YOUR OBJECTIVE:
Send back the line that contains "You are a GUI" and all lines following it through the end of the data below, exactly, omitting pictures.

========

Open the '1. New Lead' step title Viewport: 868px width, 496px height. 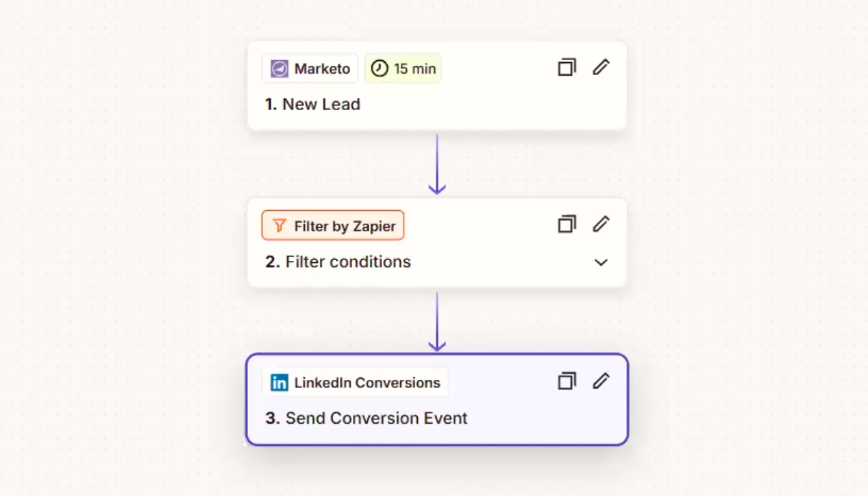click(312, 104)
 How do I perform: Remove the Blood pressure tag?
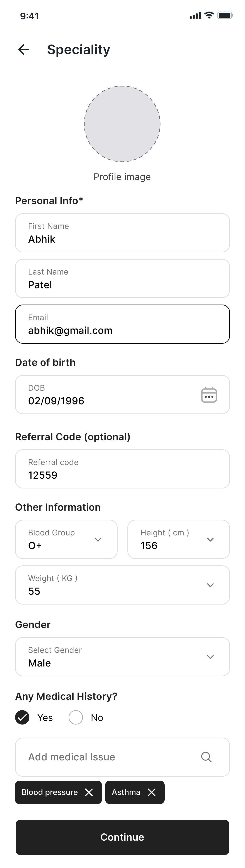(89, 792)
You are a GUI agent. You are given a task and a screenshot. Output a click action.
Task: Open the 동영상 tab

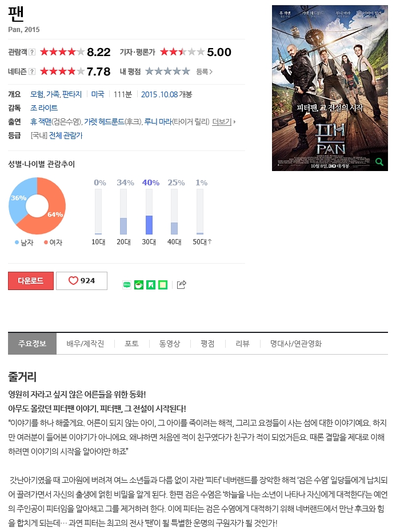pos(170,344)
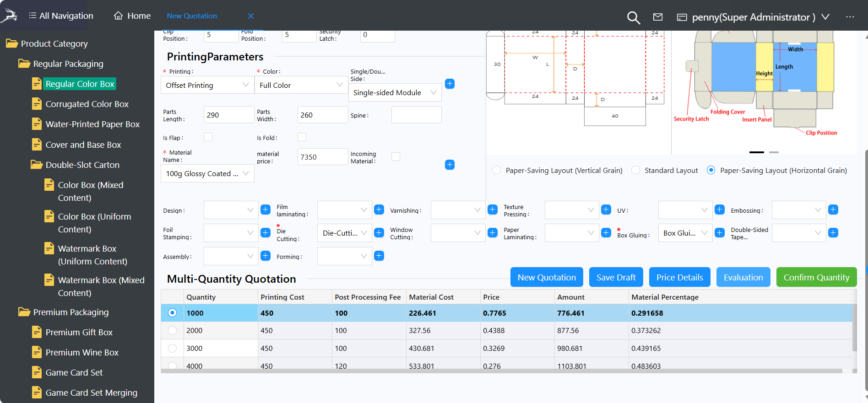Viewport: 868px width, 403px height.
Task: Click the Price Details button
Action: point(679,277)
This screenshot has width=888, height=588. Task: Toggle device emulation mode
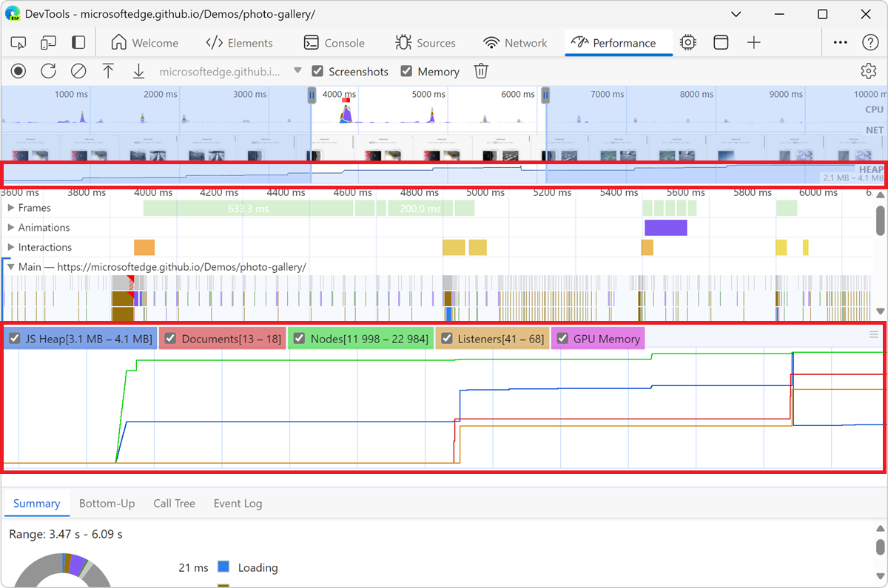(x=48, y=42)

========

WRITTEN SOLUTION:
You are a GUI agent. You are given a task and a screenshot. Output a click action.
Task: Open the 동영상 tab

pos(170,344)
Viewport: 868px width, 403px height.
Task: Click the Price Details button
Action: point(679,277)
This screenshot has width=888, height=588. Task: Toggle device emulation mode
(x=48, y=42)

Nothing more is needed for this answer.